== Task prompt ==
Collect each line of the records containing the string "Given".

== Dataset excerpts ==

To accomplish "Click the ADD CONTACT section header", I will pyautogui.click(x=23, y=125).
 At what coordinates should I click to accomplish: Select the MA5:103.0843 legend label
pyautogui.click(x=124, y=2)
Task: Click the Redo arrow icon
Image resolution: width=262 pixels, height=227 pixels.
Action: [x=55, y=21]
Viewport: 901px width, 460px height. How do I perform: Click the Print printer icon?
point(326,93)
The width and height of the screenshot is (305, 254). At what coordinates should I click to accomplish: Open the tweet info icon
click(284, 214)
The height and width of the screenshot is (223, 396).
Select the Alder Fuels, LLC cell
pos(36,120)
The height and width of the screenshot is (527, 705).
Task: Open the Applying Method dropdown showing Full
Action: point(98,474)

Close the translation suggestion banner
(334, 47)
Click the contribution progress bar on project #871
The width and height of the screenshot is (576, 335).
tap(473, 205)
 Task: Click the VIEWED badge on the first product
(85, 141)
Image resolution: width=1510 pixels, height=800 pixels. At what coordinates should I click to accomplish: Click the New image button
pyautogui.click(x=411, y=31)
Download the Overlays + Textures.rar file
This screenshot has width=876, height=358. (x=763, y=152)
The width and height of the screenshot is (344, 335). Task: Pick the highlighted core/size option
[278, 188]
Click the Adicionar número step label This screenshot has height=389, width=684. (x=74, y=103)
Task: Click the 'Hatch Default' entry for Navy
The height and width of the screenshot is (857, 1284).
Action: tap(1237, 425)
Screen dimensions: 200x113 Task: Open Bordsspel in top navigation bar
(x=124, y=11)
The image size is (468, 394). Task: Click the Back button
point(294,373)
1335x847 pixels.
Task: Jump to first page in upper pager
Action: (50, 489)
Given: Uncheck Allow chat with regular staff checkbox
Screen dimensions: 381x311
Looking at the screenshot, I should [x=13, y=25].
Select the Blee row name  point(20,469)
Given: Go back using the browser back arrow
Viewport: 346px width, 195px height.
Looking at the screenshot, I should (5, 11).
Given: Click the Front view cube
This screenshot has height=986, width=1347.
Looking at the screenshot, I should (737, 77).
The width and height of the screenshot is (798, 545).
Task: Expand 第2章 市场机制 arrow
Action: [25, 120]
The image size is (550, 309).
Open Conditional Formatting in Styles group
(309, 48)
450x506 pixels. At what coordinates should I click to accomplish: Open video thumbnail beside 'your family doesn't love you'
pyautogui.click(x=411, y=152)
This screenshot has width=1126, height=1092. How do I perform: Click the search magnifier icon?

== Reply to the task ==
Given: Uncheck Allow chat with regular staff checkbox
Given: Go back using the browser back arrow
Given: Click the Front view cube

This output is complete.